According to Oblinger (2006), three shifts in contemporary education necessitate the examination of the spaces of learning. These shifts are characterized by (1) the aforementioned progression from the banking model of education to a more collaborative pedagogy; (2) changes the qualities of students (Junco & Mastrodicasa, 2007); and (3) advances in educational technology. Each of these three shifts point to the creation of flexible learning spaces, coined “flexible” because they are adaptable to different pedagogical aims.

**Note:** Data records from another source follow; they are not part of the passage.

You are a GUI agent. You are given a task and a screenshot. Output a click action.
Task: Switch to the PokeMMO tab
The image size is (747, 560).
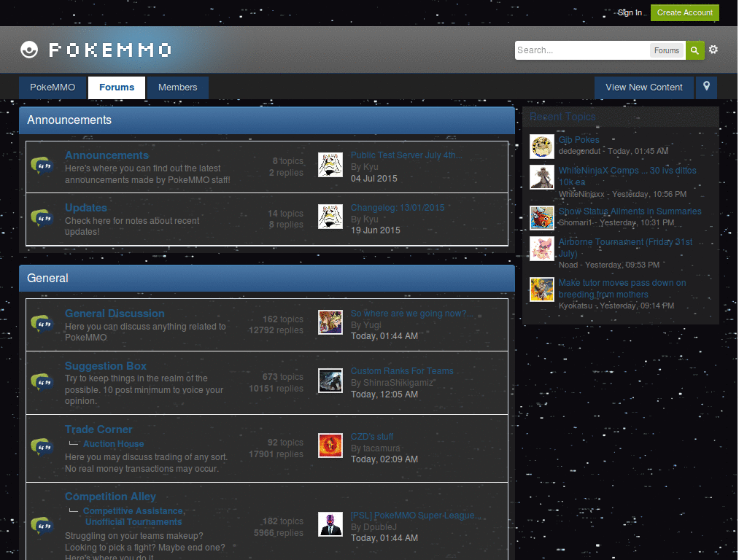52,87
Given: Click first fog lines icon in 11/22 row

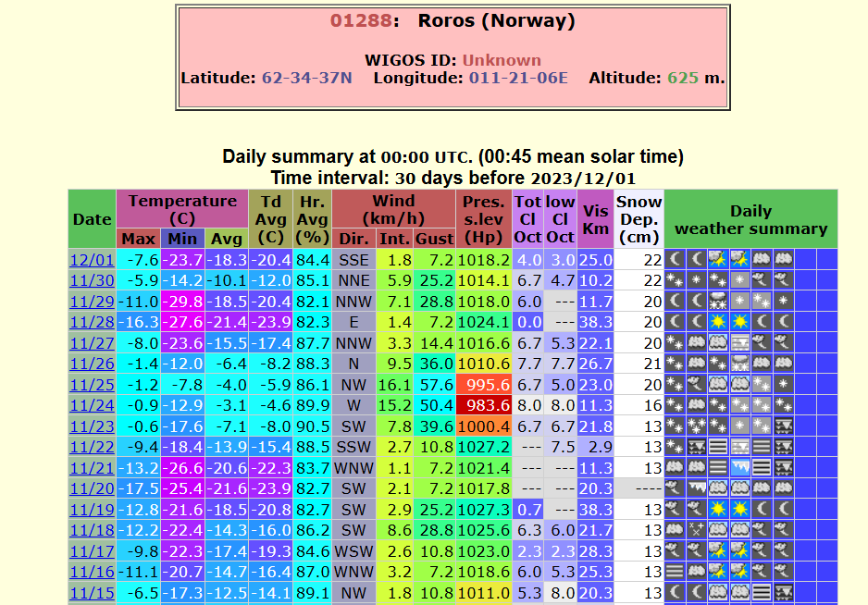Looking at the screenshot, I should click(717, 447).
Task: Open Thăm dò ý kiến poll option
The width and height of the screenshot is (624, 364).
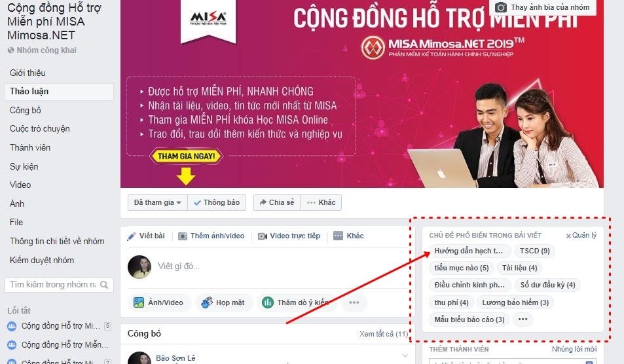Action: click(x=297, y=302)
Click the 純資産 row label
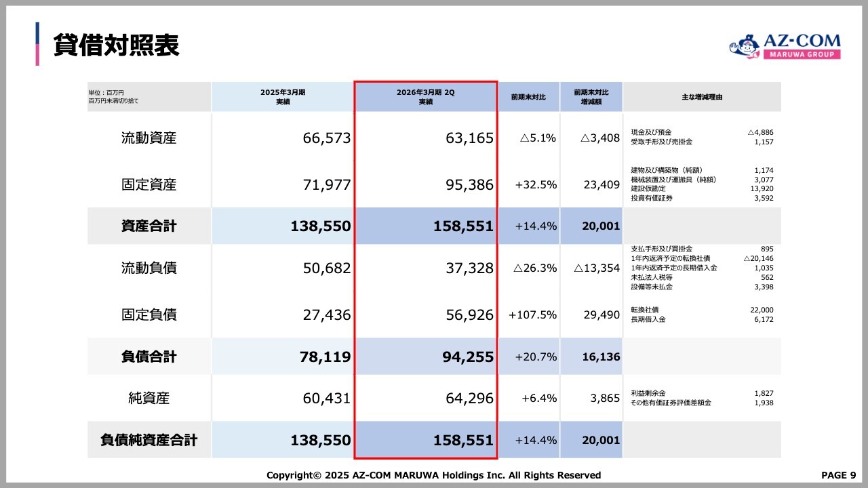 (149, 399)
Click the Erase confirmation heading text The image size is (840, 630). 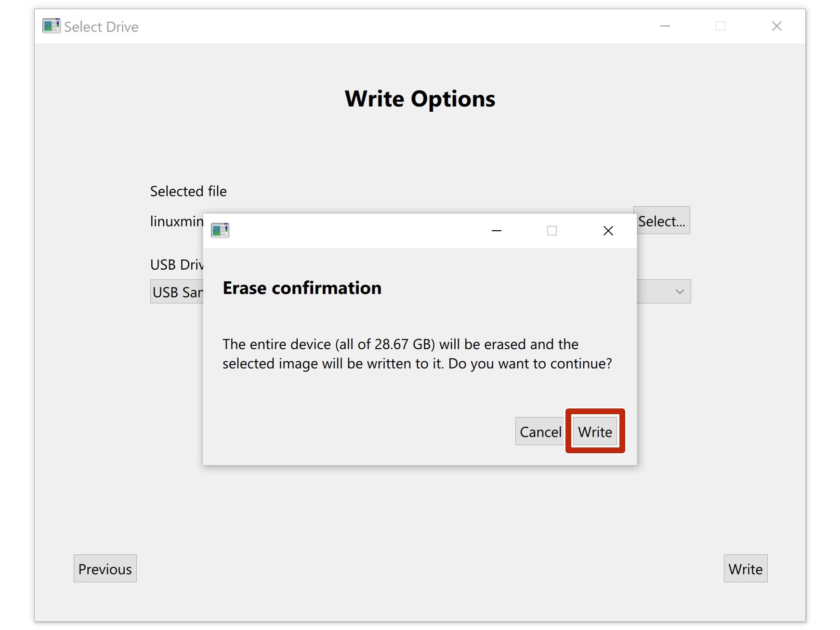point(302,288)
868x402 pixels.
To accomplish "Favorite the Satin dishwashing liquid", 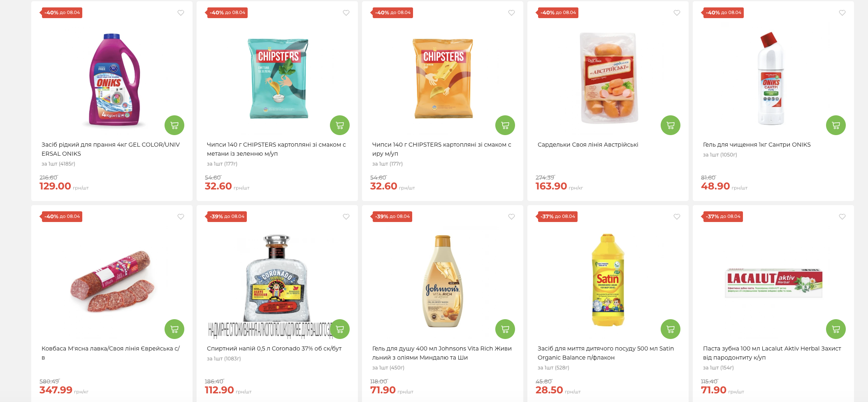I will pos(677,217).
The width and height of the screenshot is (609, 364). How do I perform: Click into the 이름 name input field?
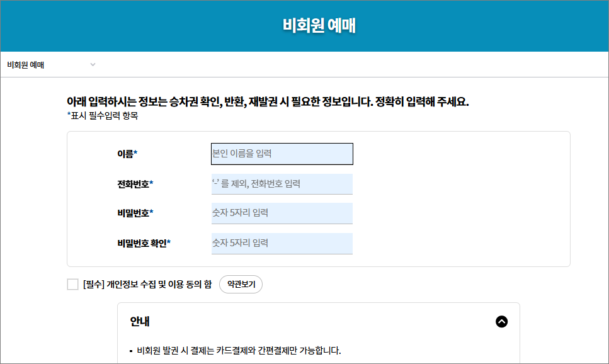tap(282, 154)
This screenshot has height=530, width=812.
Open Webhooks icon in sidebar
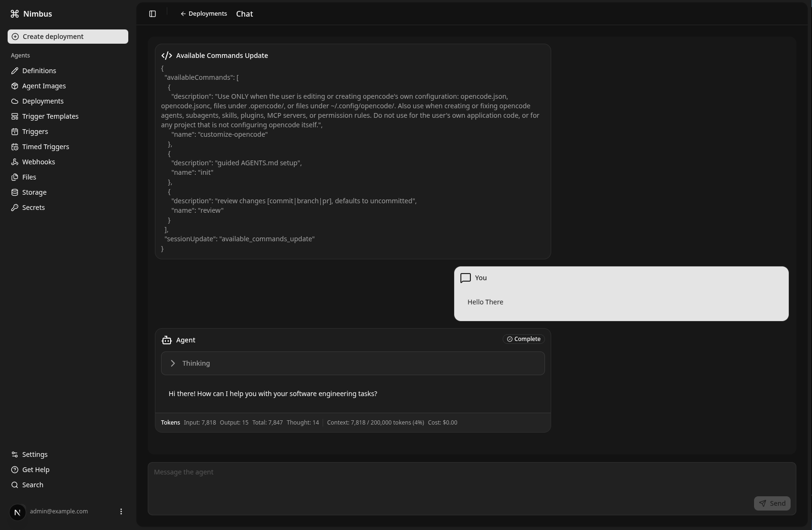pyautogui.click(x=15, y=162)
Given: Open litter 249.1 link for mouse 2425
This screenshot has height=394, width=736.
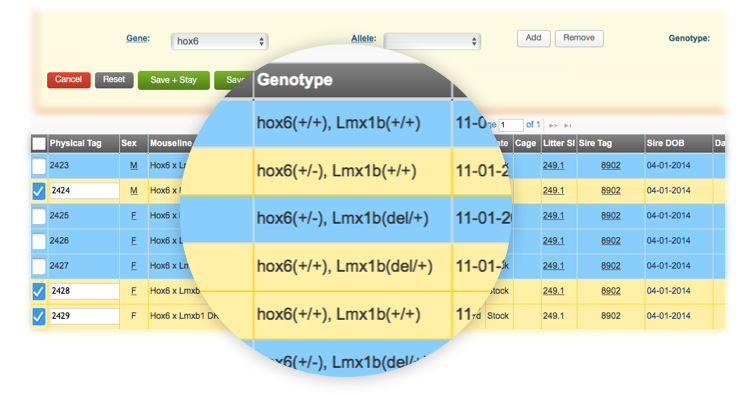Looking at the screenshot, I should 553,216.
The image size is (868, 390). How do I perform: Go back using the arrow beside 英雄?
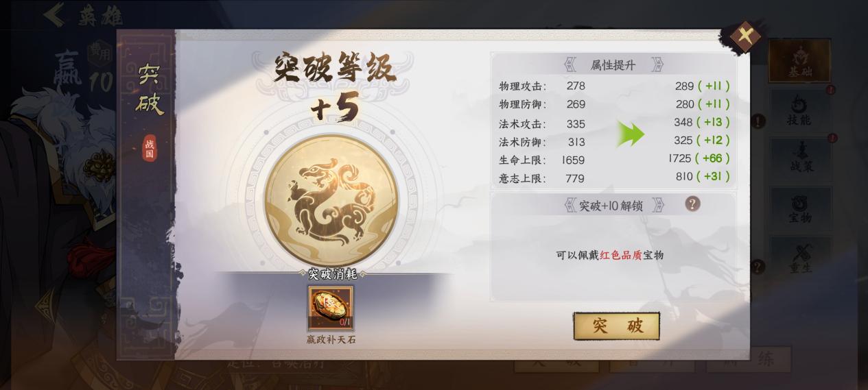pyautogui.click(x=54, y=15)
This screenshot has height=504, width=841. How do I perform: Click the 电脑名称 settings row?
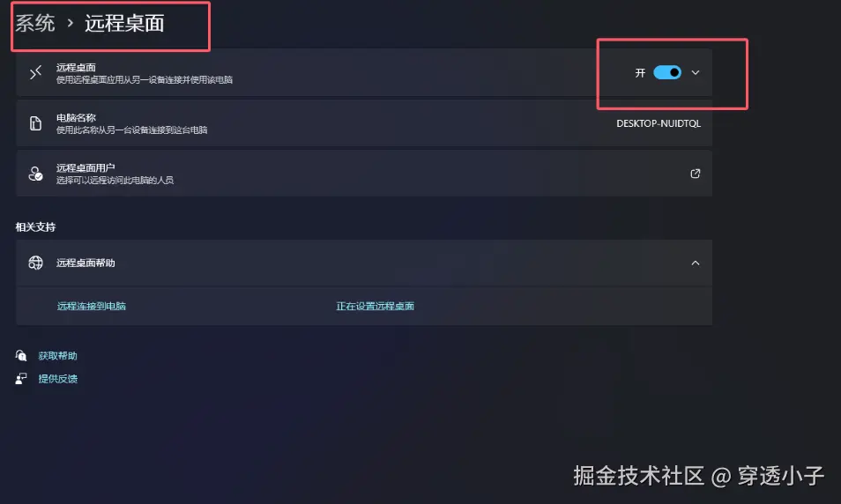pos(364,123)
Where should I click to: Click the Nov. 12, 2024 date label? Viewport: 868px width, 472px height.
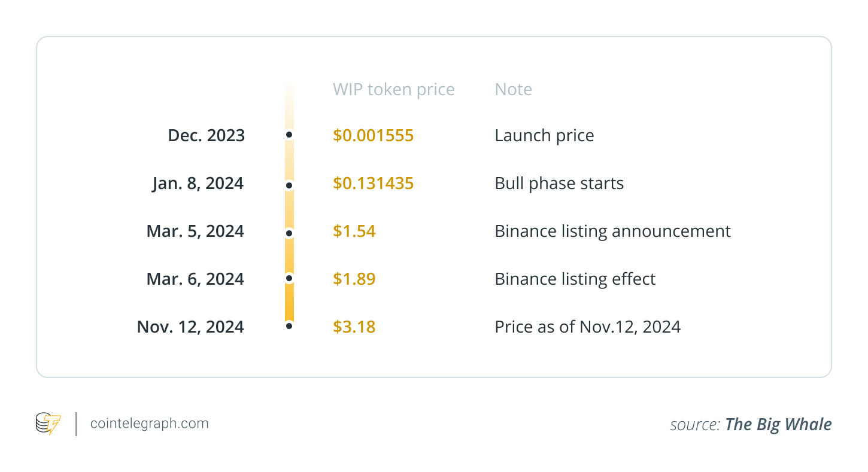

Oblinger is not alone in emphasizing flexibility. Other theorists, architects, educators, and media outlets have suggested that a primary way to promote learning rather than teaching is through the use of a combination of formal and informal learning spaces and the integration of mobile furniture into the classroom. Venezky (2004) suggests that such changes will allow educational space to enhance the collaborative nature of the Vygotsky (1978) model of education over the skill and drill models based on the learning theories of Piaget (1932, 1970). Bruffee (1998) recognizes the difficulty of implementing collaborative learning due to the constraints of the architecture and use of educational spaces (Appendix A, pp. 259-261), but suggests that changes in architecture can change pedagogy. Strange and Banning (2001) echo Bruffee’s claim: “The extent to which the design and layout facilitates interaction of participants is thought to be an important antecedent to involvement” (p. 145), suggesting that flexibility is the key to a collaborative physical design. Moreover, in 1998, the American School and University Magazine reported that the flexible learning space was one of the top ten design ideas for the 21st century.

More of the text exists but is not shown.